Fairfax: What are the big global risks you see out there in the coming few years?
GM: The biggest bubble out there is central bank credibility. If Draghi was a stock he’d be on a P/E of 200. Yellen’s on 100. When that bubble pops, all hell will break loose again, and there you really just want to be in cash.
Fairfax: So the biggest risks are in Europe?
GM: Yep. The problem is the next crisis will not be in the periphery and it will not be in the banks; it will be economic and it will be in the core.
The big problem is the internal competitive imbalances in Europe. The problem’s not [that] the euro is too high against the dollar, it’s not that the euro is too high against the yen. The problem is that the French franc is too high against the deutschemark, and Mr Draghi can’t fix that. From the resulting economic stress you’re getting political blowback. You’re getting fringe parties flourishing everywhere. There are whole landmines of elections coming up in the next 18 months, any one of which could throw up a result that could get the crisis back as front page news.
Fairfax: So you still don’t believe the euro can survive?
GM: That’s still the case. You can restore your competitiveness in a fixed-exchange-rate regime.

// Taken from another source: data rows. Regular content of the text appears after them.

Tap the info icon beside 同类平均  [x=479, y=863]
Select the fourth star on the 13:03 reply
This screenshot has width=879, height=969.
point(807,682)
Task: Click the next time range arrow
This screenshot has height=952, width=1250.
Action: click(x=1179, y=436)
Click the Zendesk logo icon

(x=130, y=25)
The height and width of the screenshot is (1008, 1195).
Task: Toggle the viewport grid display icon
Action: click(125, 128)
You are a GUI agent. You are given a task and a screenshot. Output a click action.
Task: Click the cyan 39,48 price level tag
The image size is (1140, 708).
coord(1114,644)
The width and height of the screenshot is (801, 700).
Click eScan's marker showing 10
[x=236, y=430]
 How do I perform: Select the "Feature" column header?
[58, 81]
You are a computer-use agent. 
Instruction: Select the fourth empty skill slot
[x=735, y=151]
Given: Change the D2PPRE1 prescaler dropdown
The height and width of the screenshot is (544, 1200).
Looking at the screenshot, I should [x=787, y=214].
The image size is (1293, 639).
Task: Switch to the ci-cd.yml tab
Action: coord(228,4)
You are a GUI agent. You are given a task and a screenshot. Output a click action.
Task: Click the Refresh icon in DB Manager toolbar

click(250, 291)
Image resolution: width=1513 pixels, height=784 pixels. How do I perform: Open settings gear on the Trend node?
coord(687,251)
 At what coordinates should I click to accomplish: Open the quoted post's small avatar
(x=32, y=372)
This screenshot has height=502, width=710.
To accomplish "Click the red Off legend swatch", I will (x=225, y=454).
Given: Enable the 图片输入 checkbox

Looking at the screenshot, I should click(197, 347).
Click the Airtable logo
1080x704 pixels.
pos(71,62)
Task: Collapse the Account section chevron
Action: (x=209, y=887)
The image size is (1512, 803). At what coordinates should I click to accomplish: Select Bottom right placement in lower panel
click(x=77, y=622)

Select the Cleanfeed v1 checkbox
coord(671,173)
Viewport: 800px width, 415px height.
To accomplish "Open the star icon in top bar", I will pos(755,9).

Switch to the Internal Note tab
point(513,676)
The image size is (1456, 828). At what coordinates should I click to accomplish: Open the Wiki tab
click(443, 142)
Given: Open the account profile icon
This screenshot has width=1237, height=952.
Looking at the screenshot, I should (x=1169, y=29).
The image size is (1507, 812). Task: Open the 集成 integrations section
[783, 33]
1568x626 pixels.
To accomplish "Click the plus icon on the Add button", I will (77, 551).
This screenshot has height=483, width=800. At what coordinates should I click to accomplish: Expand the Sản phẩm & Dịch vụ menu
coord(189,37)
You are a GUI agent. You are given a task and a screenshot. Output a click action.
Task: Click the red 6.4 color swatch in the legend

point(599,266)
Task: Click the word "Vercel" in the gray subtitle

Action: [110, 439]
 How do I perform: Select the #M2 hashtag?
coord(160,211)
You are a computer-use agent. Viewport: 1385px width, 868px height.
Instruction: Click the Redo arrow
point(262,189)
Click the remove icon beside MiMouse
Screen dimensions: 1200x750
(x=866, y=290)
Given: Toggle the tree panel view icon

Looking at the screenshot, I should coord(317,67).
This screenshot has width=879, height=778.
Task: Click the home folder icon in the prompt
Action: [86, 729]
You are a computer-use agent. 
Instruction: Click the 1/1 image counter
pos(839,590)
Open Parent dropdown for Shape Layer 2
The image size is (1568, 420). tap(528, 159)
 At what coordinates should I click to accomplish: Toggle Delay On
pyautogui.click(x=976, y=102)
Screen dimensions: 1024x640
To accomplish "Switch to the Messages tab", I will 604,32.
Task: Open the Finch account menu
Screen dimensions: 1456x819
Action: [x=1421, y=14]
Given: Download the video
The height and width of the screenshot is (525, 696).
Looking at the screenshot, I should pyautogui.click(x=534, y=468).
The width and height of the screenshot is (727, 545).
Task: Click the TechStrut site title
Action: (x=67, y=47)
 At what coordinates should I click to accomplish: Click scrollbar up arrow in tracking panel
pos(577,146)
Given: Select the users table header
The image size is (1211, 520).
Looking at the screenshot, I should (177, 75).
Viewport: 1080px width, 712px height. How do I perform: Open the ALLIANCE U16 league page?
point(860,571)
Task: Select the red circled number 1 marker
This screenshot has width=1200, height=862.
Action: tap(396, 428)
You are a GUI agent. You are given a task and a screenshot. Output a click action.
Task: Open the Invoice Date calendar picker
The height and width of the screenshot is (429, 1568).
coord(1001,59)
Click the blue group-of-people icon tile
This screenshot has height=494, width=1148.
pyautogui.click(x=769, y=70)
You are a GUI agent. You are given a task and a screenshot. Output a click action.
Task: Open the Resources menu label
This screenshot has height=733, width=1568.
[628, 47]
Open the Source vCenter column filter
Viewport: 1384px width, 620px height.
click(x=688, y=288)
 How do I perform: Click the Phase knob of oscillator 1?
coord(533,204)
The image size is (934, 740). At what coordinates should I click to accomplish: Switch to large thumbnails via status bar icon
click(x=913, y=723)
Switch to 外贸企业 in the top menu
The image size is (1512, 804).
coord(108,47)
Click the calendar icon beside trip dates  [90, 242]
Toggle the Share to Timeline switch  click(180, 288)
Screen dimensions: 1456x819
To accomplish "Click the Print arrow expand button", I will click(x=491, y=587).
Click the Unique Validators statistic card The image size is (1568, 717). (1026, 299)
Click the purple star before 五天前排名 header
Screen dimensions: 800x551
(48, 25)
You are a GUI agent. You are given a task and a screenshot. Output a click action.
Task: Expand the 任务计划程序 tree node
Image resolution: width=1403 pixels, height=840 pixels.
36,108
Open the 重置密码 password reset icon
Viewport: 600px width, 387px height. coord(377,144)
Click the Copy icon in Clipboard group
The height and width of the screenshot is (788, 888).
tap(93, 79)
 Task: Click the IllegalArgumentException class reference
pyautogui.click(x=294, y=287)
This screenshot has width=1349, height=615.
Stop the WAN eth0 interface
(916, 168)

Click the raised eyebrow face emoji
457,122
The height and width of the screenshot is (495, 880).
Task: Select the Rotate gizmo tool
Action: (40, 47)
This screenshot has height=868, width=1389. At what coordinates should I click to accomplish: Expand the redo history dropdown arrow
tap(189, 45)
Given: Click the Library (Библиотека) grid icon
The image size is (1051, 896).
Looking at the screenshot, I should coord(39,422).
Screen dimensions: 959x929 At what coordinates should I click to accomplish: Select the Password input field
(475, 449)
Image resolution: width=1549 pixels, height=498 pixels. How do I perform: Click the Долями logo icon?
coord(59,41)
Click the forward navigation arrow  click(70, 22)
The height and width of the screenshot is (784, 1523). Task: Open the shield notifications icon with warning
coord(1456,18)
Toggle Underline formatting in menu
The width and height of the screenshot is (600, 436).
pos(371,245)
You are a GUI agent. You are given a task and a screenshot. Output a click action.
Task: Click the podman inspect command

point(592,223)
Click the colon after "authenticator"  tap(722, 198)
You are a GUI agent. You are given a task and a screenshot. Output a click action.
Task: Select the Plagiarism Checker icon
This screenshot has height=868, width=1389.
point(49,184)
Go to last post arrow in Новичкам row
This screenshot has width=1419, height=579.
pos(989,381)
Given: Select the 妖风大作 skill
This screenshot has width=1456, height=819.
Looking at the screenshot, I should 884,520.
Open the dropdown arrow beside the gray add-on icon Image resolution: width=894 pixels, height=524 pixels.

The solution is simple, and it’s what the periphery has done: it’s called having a depression. It’s 20 per cent unemployment and large nominal wage cuts. The trouble is that the small economies can be bossed around, but you can’t see the French taking the same medicine.
But what’s quite clear is they will not take the action pro-actively. Mr Draghi bought them time with “whatever it takes”, but they sat back and twiddled their thumbs. They need the cattle prod of crisis to get them to react.
I actually think that the next crisis – which is inevitable over a two or three-year horizon – will be a great buying opportunity for euro equities because they will get very cheap.
Fairfax: Isn’t there the chance that the actions taken by central banks to soften, if extend, the pain will eventually lead to a more delayed and gradual return to normality, without a crisis?
GM: In a way I think we are all turning Japanese. In the 1990s when they first tackled their bubble – and it was world’s best-practice bubble, it was spectacular! – initially most analysts, myself included, applauded. It looked like they had let the air out gently without a recession: rates and growth came down and unemployment did not go up.
But the point was that it was the second downturn in ’97 that nailed them; only after then did the Japanese “turn Japanese”.
Now, we’ve shot a lot of bullets in the global financial crisis and the next downturn I think will reveal most other people are turning Japanese. Unfortunately the one policy that blindingly obviously works is fiscal policy, but it’s very unlikely to be doable in the next downturn; in the US due to congressional gridlock, and it will be disabled in Europe because they won’t have a centralised fiscal authority.
So you’re left response-less when you enter the next downturn, with monetary policy that is ineffectual, unconventional monetary policy that’s just embroidery, and very close to deflation.
Fairfax: Most investors would share to a large extent many of the views you’ve described – does that mean we’re all bears now?
GM: The funny thing is there is a disconnect between what investors are saying and what they are doing. No one thinks all the problems the global financial crisis revealed have been healed. But when you have an equity rally like you’ve seen for the past four or five years, then everybody has had to participate to some extent.
What you’ve had are fully invested bears.